As a combined company, BMS and Celgene said, they also expect to generate more than $15 billion annually from six later clinical-stage candidates in the companies’ pipelines that are expected to launch over the near term—including five Celgene candidates that the company’s chairman and CEO Mark Alles called “potential blockbusters” on October 25 in releasing third-quarter 2018 results.

Four of the five Celgene “potential blockbusters” are being developed for hematology indications:

  • Celgene’s lisocabtagene maraleucel (liso-cel; JCAR017), which generated an overall response rate of 81%, with 43% of patients showing complete response, according to initial Phase I/II data released December 2. Celgene inherited JCAR017 when it acquired Juno last year.
  • Celgene’s lustpatercept, which on December 1 was announced as having met its primary endpoint in the Phase III BELIEVE trial of erythroid response.
  • The anti-B-cell maturation antigen (BCMA) CAR T cell therapy bb2121, which Celgene is co-developing with bluebird bio. On December 2, the companies reported bb2121 generated an 83% ORR in 12 heavily pretreated multiple myeloma patients.
  • Celgene’s fedratinib, a highly selective JAK2 kinase inhibitor, Celgene added fedratinib to its pipeline by acquiring Impact Biomedicines for up to $2.35 billion last year.

One of the two immunology and inflammation late-stage candidates is Celgene’s ozanimod, an oral, selective sphingosine 1-phosphate 1 (S1P1) and 5 (S1P5) receptor modulator that in October showed positive results in patients with relapsing multiple sclerosis in the Phase III SUNBEAM trial.
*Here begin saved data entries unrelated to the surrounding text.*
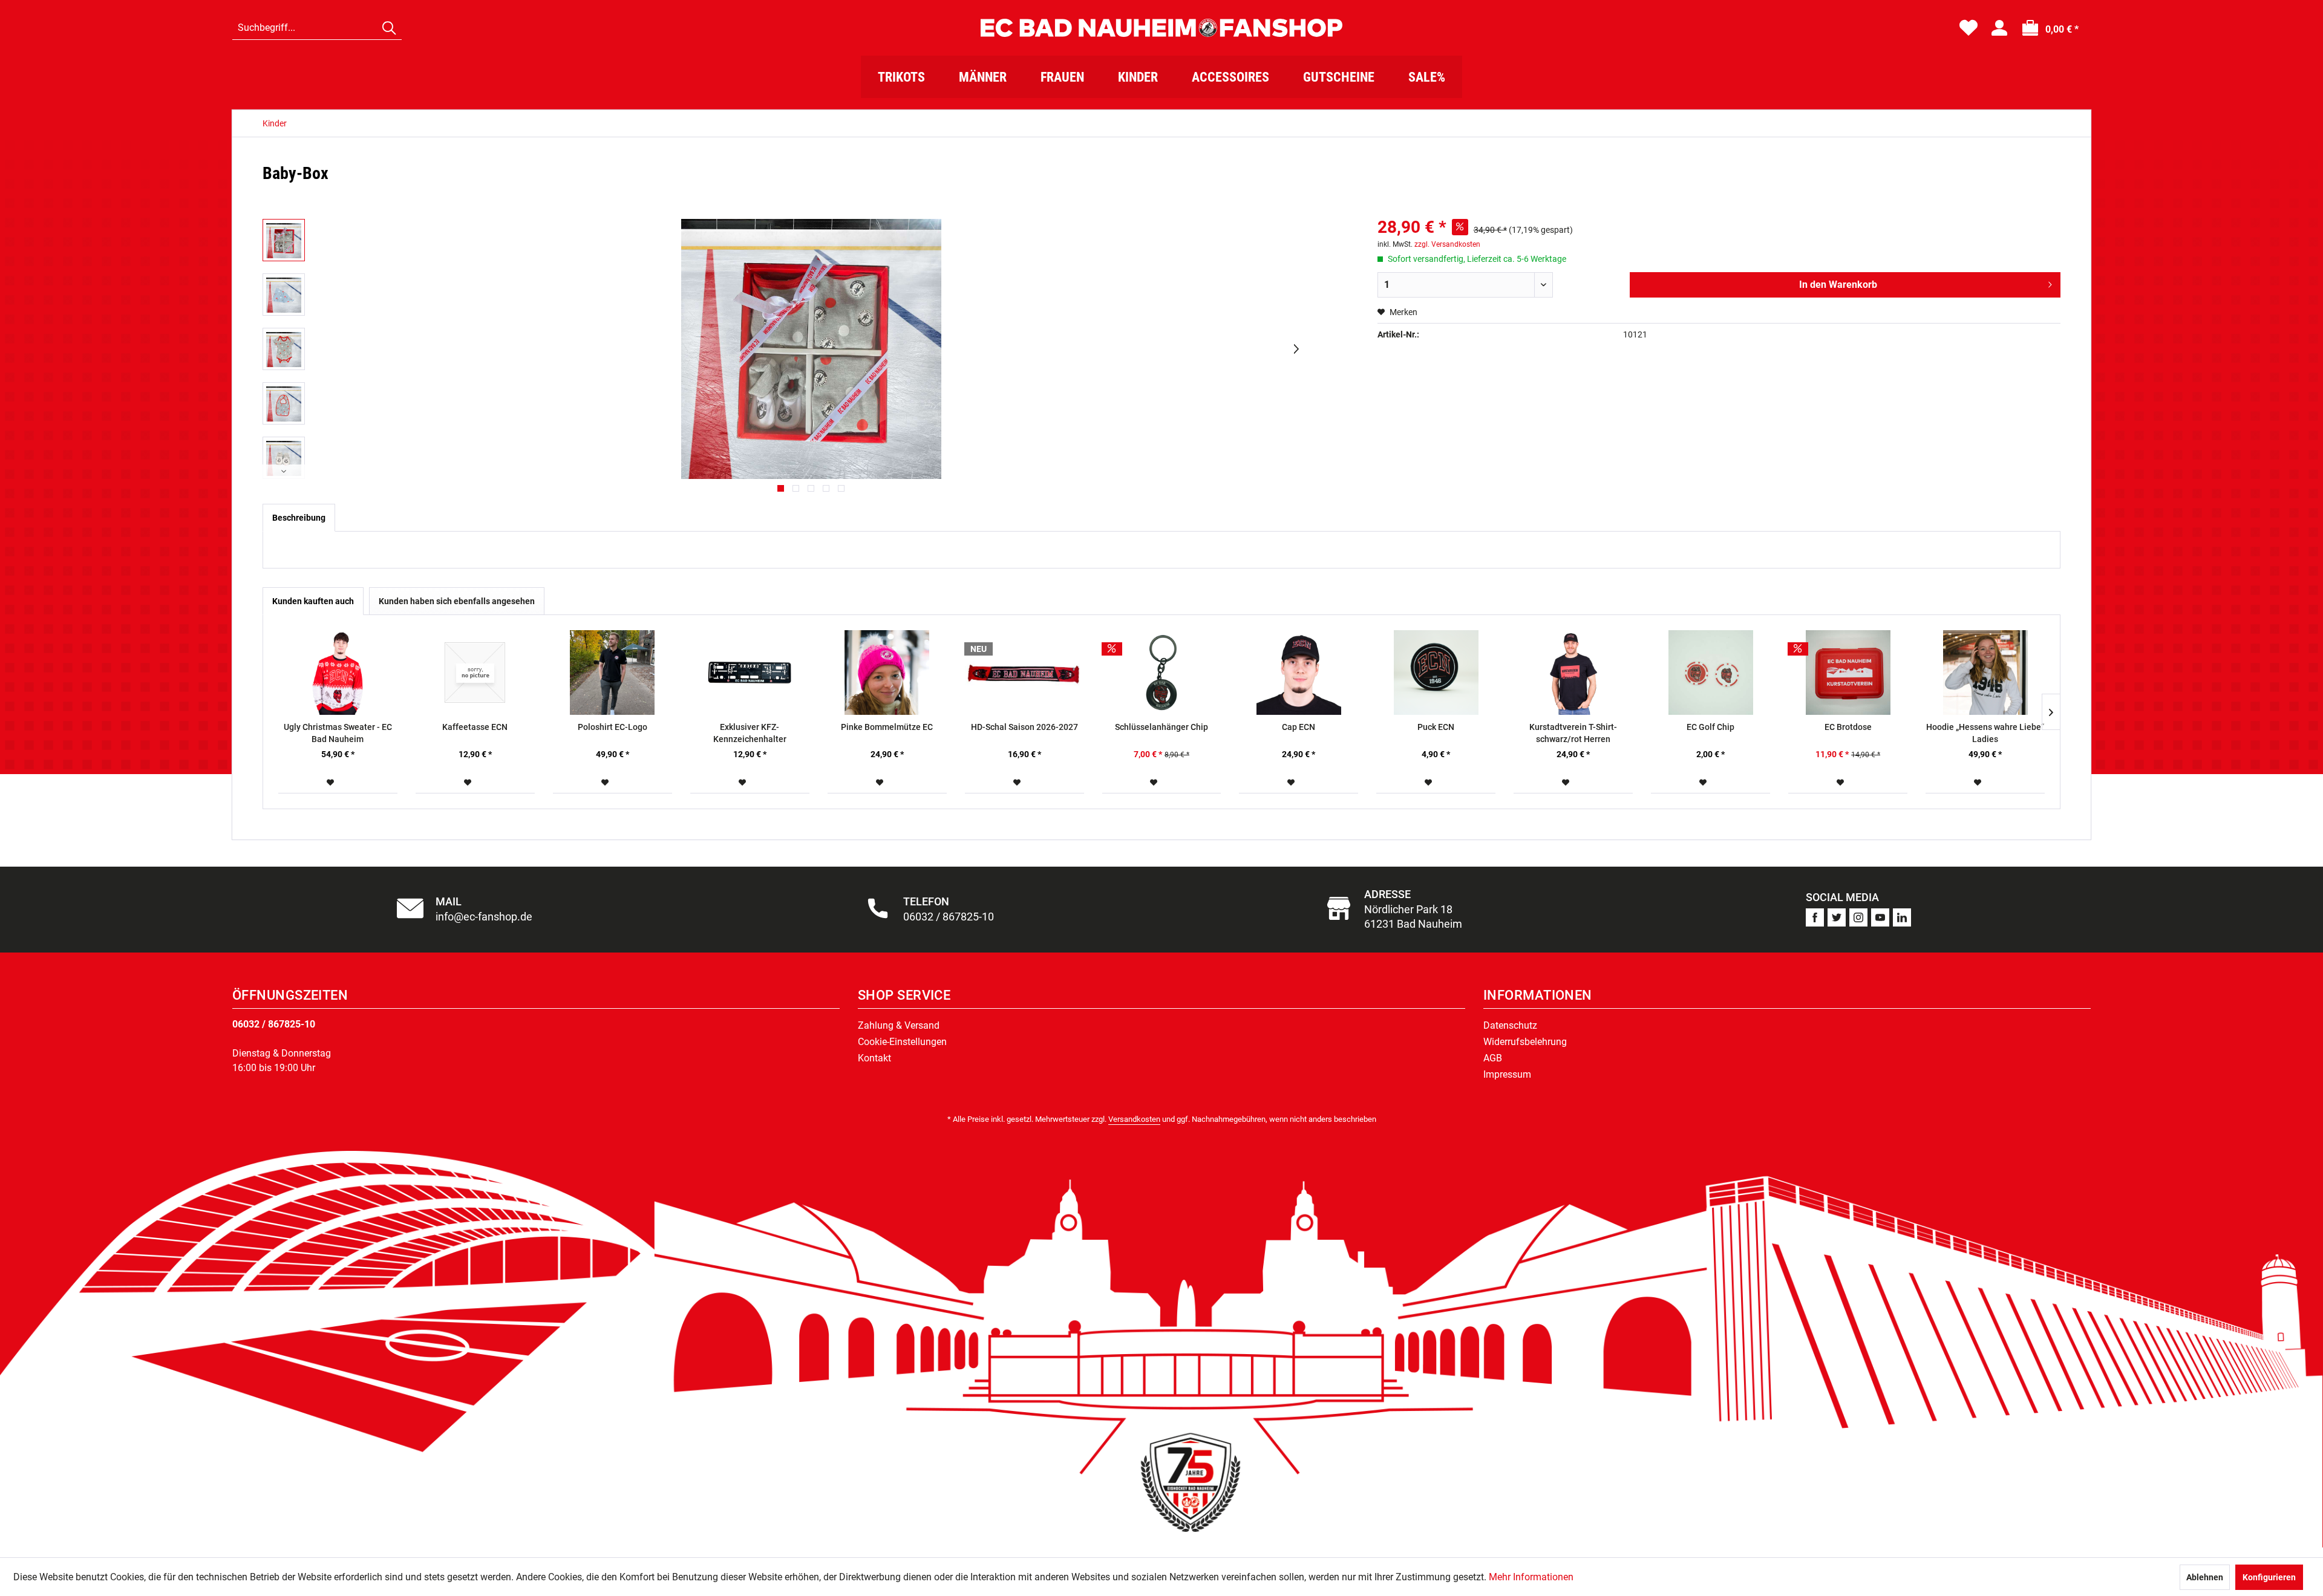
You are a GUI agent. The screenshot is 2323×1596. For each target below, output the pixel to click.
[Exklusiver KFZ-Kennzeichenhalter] (749, 672)
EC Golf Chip (1710, 727)
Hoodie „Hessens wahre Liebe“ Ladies (1985, 733)
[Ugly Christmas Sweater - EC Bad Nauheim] (337, 672)
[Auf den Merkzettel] (332, 782)
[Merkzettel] (1968, 28)
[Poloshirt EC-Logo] (612, 672)
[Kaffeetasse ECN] (475, 672)
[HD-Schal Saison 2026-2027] (1024, 672)
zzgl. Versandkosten (1447, 244)
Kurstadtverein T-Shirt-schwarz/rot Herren (1573, 733)
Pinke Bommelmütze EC (887, 727)
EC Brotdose (1848, 727)
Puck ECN (1435, 727)
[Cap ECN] (1298, 672)
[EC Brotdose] (1847, 672)
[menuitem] (317, 28)
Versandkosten (1134, 1119)
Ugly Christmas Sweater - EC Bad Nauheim (338, 733)
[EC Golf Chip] (1710, 672)
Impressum (1507, 1074)
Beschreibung (298, 518)
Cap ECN (1298, 727)
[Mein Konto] (1999, 28)
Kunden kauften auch (313, 601)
The other is BMS’ oral, selective tyrosine kinase 2 (TYK2) inhibitor BMS-986165, for which the pharma in September trumpeted positive Phase II results in patients with moderate to severe plaque psoriasis, including ≥75% and 90% reduction in the Psoriasis Area and Severity Index (PASI 75 and PASI 90).

BMS-Celgene would also include nine marketed treatments with more than $1 billion in annual sales, and what the companies say is significant potential for growth in the core disease areas of oncology, immunology and inflammation, and cardiovascular disease.

“For more than 30 years, Celgene’s commitment to leading innovation has allowed us to deliver life-changing treatments to patients in areas of high unmet need,” Alles stated. “Combining with Bristol-Myers Squibb, we are delivering immediate and substantial value to Celgene shareholders and providing them meaningful participation in the long-term growth opportunities created by the combined company.”

$2.5B in “synergies”

Along with those growth opportunities, however, will come approximately $2.5 billion in cost cuts or “synergies,” the companies acknowledged.

BMS said the acquisition is expected to add to its earnings per share by more than 40% in the first full year following the close of the deal, while generating more than $45 billion of expected free cash flow over the first three full years post-closing.

The companies said Celgene shareholders will receive 1 BMS share and $50 cash for each share of Celgene—as well as one tradeable Contingent Value Right (CVR) for each share of Celgene, entitling the holder to receive payments tied to achieving regulatory milestones.

Celgene shareholders will receive $102.43 per Celgene share and one CVR at the closing of the transaction. That represents an approximately 51% premium to Celgene shareholders based on the 30-day volume weighted average closing stock price of Celgene prior to signing, and an approximately 54% premium to Celgene shareholders based on the closing stock price of Celgene yesterday of $66.64, the companies said. BMS stock closed yesterday at $52.43 per share.

In early trading today as of 10:20 am, shares of Celgene zoomed 27% to $84.56, while BMS shares fell 13% to $45.10.

The boards of both companies have approved the deal, which is set to close in the third quarter, subject to approval by BMS and Celgene shareholders, and satisfaction of customary closing conditions and regulatory approvals.

When completed, BMS shareholders are expected to own approximately 69% of the company, with the other approximately 31% to be owned by Celgene.